NO IMMUNITY. That should be the rallying cry of everyone who gives a shit. It cannot and should not happen, ever. These lawsuits must go forward and we must know what was done in our name to spy on Americans. The only way to go forward is to reveal what was done, come clean about it, let the trials happen, let the guilty be tried as well, and trust in the rule of law.

And, as if this needs to be said, we should never tolerate fearmongering, crying wolf, or plain basic lying designed to incite fear of terrorist attack. We need our intelligence agencies to operate as transparently as possible and without politicizing their mission:

Q: Even if it's perception, how do you deal with that? You have to do public relations, I assume.

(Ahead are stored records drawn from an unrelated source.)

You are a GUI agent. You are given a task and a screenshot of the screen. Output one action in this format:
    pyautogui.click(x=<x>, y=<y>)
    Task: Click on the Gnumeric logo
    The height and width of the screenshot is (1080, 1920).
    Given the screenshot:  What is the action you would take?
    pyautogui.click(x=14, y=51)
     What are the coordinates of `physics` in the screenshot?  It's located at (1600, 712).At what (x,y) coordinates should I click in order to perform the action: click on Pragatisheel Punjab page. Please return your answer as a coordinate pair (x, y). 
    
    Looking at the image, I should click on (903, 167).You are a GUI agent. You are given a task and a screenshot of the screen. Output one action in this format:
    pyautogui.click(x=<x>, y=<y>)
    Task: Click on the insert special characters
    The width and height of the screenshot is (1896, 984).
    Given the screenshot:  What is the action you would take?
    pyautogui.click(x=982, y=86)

A: Well, one of the things you do is you talk to reporters. And you give them the facts the best you can. Now part of this is a classified world. The fact we're doing it this way means that some Americans are going to die, because we do this mission unknown to the bad guys because they're using a process that we can exploit and the more we talk about it, the more they will go with an alternative means and when they go to an alternative means, remember what I said, a significant portion of what we do, this is not just threats against the United States, this is war in Afghanistan and Iraq.

Q. So you're saying that the reporting and the debate in Congress means that some Americans are going to die?

A. That's what I mean. Because we have made it so public. We used to do these things very differently, but for whatever reason, you know, it's a democratic process and sunshine's a good thing. We need to have the debate. The reason that the FISA law was passed in 1978 was an arrangement was worked out between the Congress and the administration, we did not want to allow this community to conduct surveillance, electronic surveillance, of Americans for foreign intelligence unless you had a warrant, so that was required. So there was no warrant required for a foreign target in a foreign land. And so we are trying to get back to what was the intention of '78. Now because of the claim, counterclaim, mistrust, suspicion, the only way you could make any progress was to have this debate in an open way.

I think the intention of the FISA law was to keep the Executive Branch from abusing its powers, and not to give cover to the Republican Party thirty years after the fact, but I'm funny that way. I pay attention. Telling the American people that they're going to die--your Republican Party in action.